----- DOCUMENT TEXT

Can you still count the tea bags you’ve brewed in your entire life? We bet you can’t, but with those countless tea bags, have you ever thought about the history of tea? If not, this is the time to revisit history and know more about one of the most consumed beverages in the world, aside from water.
The Legend of the Tea
5,000 years ago, there was an Emperor named Shen Nung. It was a windy 2732 B.C. afternoon and a perfect day to boil some water when suddenly the Emperor smelled a pleasant scent. He checked and investigated where the fragrant aroma is coming from. He sniffed and sniffed until he discovered the scent is coming from the water he is boiling.
Emperor Shen Nung was surprised to know that the leaves from a wild tree were blown into the pot of boiling water, which is causing the fragrant scent. The Emperor couldn’t resist the inviting aroma and drank some of the accidentally brewed tea.

----------
----- MATERIAL SUPPLIED

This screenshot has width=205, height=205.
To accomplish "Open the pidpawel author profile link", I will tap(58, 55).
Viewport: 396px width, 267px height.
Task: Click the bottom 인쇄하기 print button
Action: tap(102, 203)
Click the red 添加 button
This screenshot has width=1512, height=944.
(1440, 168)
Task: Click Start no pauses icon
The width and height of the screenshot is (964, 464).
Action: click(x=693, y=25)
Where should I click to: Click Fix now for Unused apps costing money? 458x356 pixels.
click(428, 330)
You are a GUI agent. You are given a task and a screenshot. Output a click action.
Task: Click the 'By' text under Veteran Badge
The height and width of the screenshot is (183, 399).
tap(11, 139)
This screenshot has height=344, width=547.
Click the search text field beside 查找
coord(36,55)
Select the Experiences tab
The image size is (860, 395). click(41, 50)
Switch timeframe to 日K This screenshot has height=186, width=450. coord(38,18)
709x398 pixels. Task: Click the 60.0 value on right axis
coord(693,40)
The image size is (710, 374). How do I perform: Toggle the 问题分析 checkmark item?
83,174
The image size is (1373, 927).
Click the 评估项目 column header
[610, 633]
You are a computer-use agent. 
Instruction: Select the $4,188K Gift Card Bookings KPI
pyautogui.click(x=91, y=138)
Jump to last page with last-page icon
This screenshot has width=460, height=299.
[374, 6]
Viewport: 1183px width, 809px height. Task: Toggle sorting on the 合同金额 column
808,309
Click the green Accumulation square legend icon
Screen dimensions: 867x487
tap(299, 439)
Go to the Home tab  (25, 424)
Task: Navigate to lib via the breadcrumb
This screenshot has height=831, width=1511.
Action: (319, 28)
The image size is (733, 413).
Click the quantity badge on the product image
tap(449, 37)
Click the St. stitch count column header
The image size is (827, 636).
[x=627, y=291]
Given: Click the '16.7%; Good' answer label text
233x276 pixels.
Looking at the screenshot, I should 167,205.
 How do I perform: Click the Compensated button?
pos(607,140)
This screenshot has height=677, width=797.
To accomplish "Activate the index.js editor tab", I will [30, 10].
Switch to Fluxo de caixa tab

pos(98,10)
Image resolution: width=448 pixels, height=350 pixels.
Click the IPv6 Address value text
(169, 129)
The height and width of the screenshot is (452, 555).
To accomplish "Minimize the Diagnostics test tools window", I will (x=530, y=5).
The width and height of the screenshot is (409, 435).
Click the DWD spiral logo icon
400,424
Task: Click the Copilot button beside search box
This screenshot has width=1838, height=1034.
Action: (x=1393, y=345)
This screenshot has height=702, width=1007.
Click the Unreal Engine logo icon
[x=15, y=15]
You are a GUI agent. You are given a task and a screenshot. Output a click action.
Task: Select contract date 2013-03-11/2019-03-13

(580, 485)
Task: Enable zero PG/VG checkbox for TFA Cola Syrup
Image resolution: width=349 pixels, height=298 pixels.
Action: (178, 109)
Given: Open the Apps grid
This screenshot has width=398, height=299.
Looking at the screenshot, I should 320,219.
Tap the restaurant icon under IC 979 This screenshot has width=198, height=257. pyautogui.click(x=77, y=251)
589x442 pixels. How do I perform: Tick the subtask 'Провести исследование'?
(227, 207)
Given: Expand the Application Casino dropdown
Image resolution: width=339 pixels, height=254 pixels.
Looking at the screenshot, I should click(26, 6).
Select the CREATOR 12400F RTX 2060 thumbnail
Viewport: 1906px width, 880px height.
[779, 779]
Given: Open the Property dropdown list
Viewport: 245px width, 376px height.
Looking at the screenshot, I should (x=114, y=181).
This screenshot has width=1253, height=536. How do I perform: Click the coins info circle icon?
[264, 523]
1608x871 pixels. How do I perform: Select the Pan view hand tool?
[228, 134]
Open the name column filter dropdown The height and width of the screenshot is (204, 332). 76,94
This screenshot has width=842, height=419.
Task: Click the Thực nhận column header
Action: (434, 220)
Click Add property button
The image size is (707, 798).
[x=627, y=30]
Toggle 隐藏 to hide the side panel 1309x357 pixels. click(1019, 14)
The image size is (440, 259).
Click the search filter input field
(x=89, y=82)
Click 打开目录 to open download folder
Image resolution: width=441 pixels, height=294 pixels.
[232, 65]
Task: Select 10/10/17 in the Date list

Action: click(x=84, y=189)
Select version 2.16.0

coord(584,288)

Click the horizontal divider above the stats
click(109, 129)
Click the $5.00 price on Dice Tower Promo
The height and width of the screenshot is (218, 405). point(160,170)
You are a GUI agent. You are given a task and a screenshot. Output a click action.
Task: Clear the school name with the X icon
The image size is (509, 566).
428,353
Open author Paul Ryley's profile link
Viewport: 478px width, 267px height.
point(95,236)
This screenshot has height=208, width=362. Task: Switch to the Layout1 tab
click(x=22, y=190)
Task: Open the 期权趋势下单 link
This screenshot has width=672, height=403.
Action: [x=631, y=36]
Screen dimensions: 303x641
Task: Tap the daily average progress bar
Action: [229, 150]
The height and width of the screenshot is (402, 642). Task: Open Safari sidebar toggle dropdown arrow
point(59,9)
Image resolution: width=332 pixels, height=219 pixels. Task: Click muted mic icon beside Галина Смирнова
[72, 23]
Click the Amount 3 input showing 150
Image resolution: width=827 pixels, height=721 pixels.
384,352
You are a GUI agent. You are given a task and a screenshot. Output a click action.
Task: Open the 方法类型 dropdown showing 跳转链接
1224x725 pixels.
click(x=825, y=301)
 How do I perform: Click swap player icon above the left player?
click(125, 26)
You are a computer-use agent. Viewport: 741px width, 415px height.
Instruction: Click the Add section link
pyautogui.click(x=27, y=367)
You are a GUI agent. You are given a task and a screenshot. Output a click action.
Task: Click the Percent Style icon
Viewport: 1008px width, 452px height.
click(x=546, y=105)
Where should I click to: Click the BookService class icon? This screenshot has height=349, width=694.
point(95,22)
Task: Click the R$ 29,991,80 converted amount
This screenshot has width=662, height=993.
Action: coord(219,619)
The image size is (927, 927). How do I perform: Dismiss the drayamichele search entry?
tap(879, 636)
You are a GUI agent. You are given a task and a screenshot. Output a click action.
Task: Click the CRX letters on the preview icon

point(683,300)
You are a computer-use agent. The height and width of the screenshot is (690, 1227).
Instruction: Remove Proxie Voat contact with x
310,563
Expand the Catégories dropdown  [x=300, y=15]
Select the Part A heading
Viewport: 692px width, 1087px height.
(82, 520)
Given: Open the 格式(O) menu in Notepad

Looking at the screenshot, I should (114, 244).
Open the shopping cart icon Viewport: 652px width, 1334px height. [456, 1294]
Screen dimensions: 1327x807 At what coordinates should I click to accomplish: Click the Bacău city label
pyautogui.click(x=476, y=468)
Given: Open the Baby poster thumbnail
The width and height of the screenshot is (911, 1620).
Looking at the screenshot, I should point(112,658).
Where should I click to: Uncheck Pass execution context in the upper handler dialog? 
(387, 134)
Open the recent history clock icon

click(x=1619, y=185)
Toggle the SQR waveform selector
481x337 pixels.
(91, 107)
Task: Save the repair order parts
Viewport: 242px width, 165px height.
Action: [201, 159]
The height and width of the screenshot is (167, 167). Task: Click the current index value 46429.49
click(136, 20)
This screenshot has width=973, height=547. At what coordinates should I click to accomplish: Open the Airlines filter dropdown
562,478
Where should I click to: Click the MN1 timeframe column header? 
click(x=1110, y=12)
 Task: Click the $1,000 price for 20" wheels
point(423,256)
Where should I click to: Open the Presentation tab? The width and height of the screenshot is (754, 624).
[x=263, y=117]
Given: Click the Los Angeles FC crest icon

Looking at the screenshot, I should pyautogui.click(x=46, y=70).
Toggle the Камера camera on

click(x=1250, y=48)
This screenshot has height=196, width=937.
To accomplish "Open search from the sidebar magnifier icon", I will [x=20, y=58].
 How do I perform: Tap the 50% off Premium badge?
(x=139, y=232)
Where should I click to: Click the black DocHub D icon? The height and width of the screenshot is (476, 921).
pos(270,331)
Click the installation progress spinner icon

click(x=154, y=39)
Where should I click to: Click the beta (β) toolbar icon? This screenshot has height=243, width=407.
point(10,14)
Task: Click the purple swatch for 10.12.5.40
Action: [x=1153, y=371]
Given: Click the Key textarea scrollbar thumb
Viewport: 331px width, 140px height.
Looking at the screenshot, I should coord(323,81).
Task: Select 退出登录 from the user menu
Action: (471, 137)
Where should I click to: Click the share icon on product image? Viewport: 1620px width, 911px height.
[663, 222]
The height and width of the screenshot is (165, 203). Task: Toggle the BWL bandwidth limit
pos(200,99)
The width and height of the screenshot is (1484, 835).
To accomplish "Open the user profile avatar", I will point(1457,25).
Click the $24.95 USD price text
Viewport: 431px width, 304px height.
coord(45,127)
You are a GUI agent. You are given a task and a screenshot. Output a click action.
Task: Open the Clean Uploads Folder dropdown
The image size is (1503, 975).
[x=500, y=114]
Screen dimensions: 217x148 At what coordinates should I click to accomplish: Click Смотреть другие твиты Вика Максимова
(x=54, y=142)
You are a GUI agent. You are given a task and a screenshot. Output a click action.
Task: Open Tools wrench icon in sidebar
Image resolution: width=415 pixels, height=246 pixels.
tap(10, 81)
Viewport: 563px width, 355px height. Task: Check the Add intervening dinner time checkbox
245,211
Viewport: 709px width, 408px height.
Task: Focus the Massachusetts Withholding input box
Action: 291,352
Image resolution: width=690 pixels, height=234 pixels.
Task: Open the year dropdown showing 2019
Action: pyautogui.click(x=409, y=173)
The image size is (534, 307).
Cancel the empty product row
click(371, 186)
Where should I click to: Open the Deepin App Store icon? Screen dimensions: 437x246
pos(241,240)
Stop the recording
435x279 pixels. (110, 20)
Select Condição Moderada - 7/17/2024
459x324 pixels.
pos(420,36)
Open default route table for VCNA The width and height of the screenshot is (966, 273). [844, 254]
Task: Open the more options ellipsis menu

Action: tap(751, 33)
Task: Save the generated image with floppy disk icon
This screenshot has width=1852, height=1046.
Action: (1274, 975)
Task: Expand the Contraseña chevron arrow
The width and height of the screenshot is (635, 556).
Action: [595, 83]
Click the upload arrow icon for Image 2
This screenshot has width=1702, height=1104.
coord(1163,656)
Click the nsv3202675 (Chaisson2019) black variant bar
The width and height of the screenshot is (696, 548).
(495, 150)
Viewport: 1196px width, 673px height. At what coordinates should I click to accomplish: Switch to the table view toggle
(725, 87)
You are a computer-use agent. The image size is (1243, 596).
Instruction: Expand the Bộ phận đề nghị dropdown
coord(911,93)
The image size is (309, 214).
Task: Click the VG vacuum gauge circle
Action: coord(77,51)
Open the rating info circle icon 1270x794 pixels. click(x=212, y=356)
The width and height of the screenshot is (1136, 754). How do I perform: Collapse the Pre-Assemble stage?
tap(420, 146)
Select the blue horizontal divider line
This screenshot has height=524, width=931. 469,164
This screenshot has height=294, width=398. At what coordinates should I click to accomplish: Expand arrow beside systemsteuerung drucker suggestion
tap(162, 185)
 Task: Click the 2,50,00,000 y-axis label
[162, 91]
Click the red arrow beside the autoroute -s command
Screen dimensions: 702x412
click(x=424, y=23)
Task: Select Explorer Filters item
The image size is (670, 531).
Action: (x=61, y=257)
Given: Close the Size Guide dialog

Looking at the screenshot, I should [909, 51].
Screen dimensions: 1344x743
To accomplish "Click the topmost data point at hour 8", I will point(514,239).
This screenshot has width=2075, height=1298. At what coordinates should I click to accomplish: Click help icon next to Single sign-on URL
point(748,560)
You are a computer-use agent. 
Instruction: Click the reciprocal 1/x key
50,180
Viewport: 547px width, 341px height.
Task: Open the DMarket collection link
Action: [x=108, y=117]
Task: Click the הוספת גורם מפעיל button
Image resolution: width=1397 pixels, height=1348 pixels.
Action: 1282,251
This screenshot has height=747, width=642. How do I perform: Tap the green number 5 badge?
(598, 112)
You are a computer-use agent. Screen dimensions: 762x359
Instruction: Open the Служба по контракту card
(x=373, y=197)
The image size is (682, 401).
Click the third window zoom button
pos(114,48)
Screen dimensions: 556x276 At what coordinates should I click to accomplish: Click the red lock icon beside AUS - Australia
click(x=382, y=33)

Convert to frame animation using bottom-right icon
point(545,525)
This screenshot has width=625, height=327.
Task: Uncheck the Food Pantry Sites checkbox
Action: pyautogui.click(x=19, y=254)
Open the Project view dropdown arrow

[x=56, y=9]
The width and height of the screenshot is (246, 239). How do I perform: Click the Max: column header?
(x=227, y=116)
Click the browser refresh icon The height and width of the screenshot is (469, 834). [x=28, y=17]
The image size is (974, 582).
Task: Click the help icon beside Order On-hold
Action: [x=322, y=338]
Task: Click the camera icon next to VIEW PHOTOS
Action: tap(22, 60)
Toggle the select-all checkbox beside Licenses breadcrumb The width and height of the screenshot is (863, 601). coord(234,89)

----------

REQUIRED WORK: Substitute "Ruler" for "Emperor" and write out the passage of the tea history text from "The Legend of" to "he is boiling.". These lines have no connection to the text on the history of tea.

ANSWER TO THIS EXERCISE:
The Legend of the Tea
5,000 years ago, there was an Ruler named Shen Nung. It was a windy 2732 B.C. afternoon and a perfect day to boil some water when suddenly the Ruler smelled a pleasant scent. He checked and investigated where the fragrant aroma is coming from. He sniffed and sniffed until he discovered the scent is coming from the water he is boiling.